The gaps are usually mentioned relative to an aligned sequence. For any individual alignment, the CIGAR string has that information as a count followed by either of the letters D or I. 5 deletions would be 5D , 10 insertions would be written as 10I of the read relative to a reference.
Once you get to supplementary alignments you have to decide what you wish to call the "gap". For both reads the leftmost position will be listed in the POS column. Then for both reads you can compute the alignment length (that is where the end position is). Once you have these you can figure out whatever distance you want to compute (end to end, end to start etc).
That distance is still not a gap though - it is just a distance that you might interpret as a gap based on some other rationale. Usually, gap means missing, so you would need to state why you think anything should be there to being with.
HI thanks for the response. I'm using the terminology the authors of the figure used above. I realize that "gap" is not the best word to describe.
What you described, taking the left and right most positions of each aligned segment and determining the distance between the two, is described by the authors as "reference length"
Insertions and deletions are discerned based on the relation between the gap size g [the thin orange line in the figure above, which is the size of the insert], and the reference length L = | left position segment 1 - right position segment 2 |
Am I crazy to think that you can figure out the positioning of segments on the original fragment? The authors of the paper seem to have done it.
The image above appears to suggest that the "gap" in this definition is the distance between the rightmost coordinate of one alignment to the leftmost coordinate of the other alignment.
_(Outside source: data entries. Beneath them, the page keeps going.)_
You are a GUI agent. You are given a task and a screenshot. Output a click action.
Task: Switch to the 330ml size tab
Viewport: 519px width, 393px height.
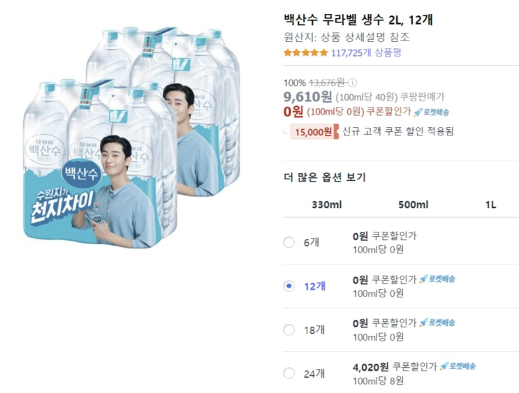point(327,205)

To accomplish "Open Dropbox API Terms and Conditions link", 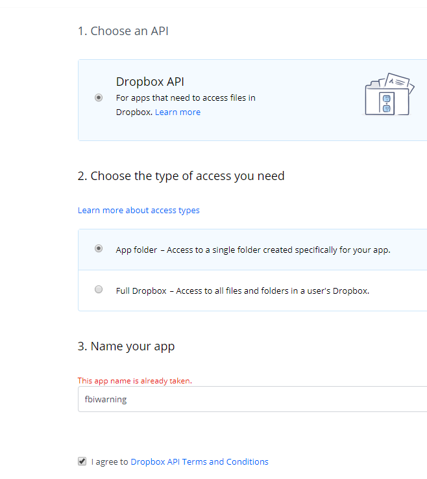I will 199,461.
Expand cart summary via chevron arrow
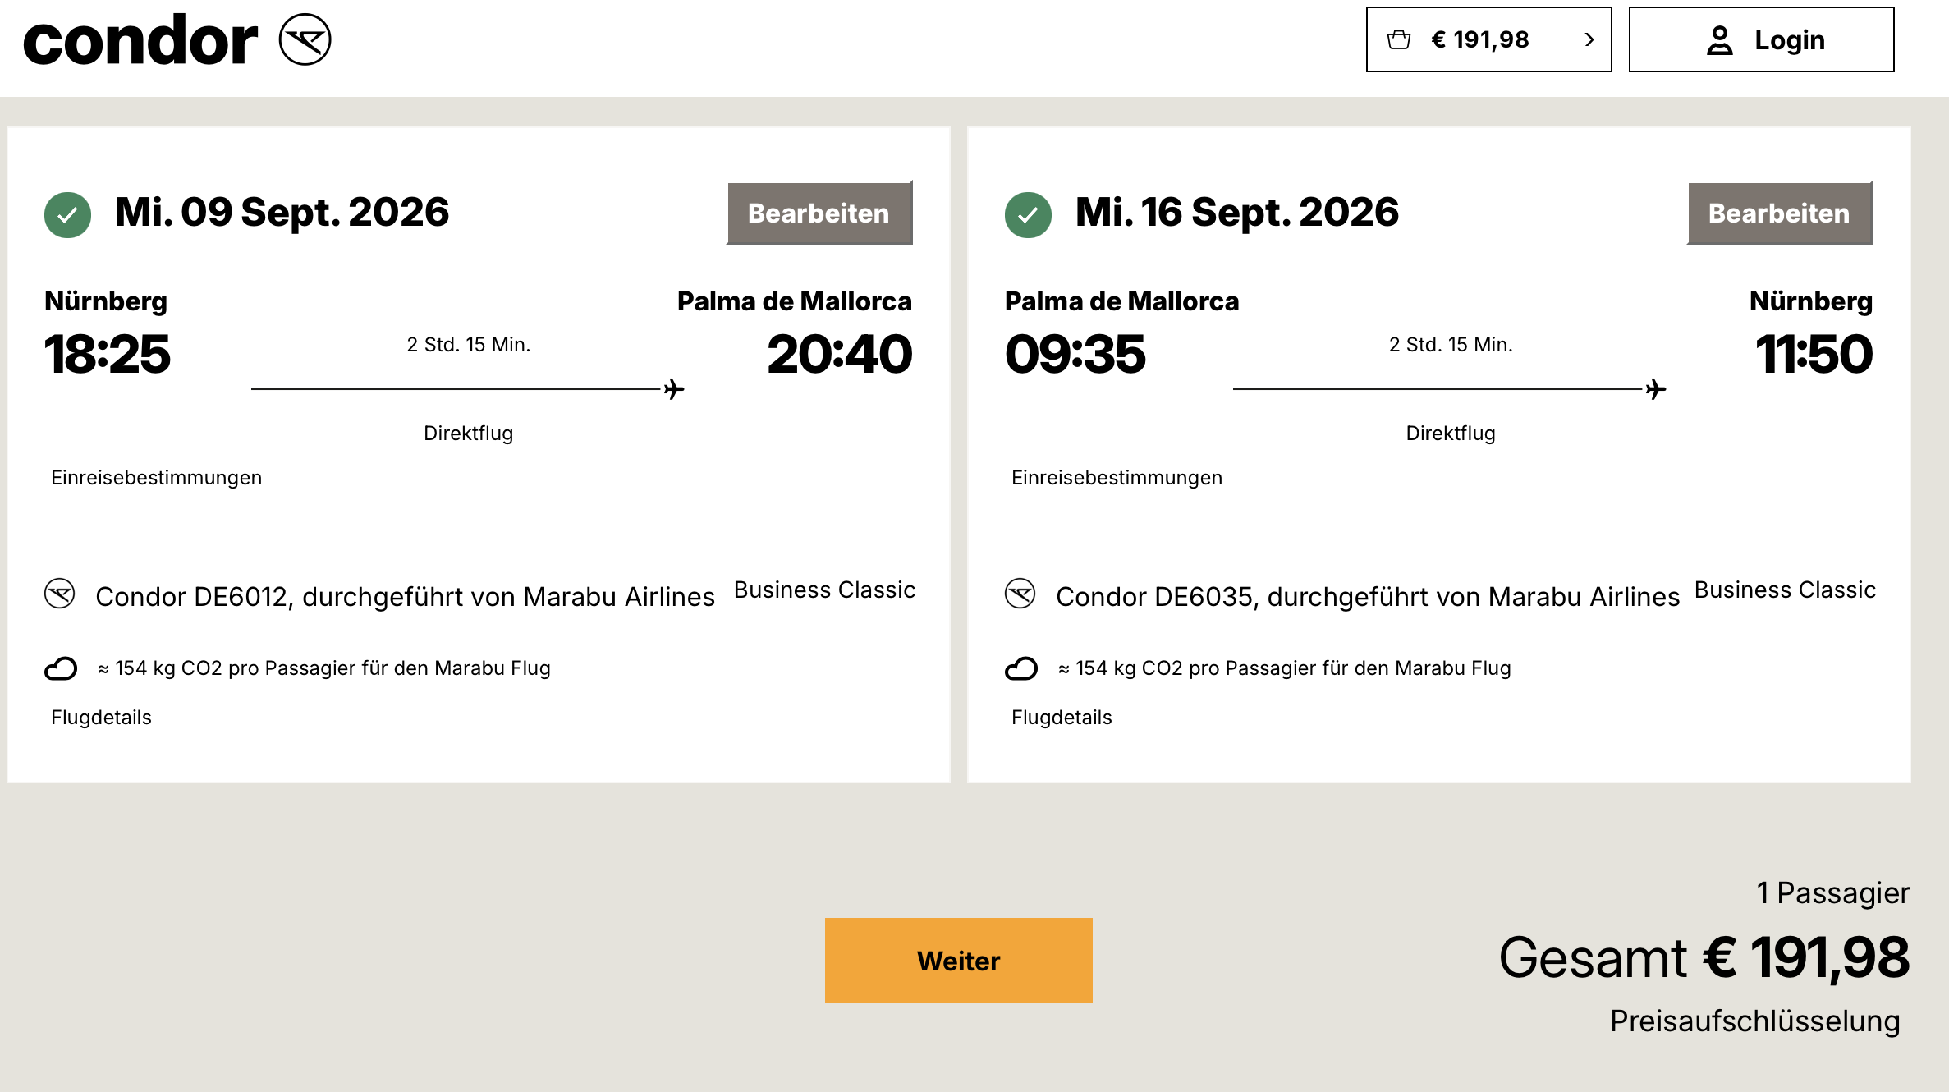The height and width of the screenshot is (1092, 1949). (x=1589, y=39)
The easiest way to compute that would be to transform your BAM file into the BED format. You can do that with bedtools
The BED file will list the start and end coordinates of each alignment. You can then find the reads with identical names and compute the distance as described above. Depending on how many such reads there are you can do it by hand or you'd probably need to write a simple script to process the data.
In this kind of situation, I think unsplit alignments are easier to use, since that information is captured in the cigar string. BBMap will produce unsplit alignments supporting long deletions and medium-length insertions (you can never capture a long insertion in a short read, using split or unsplit alignments).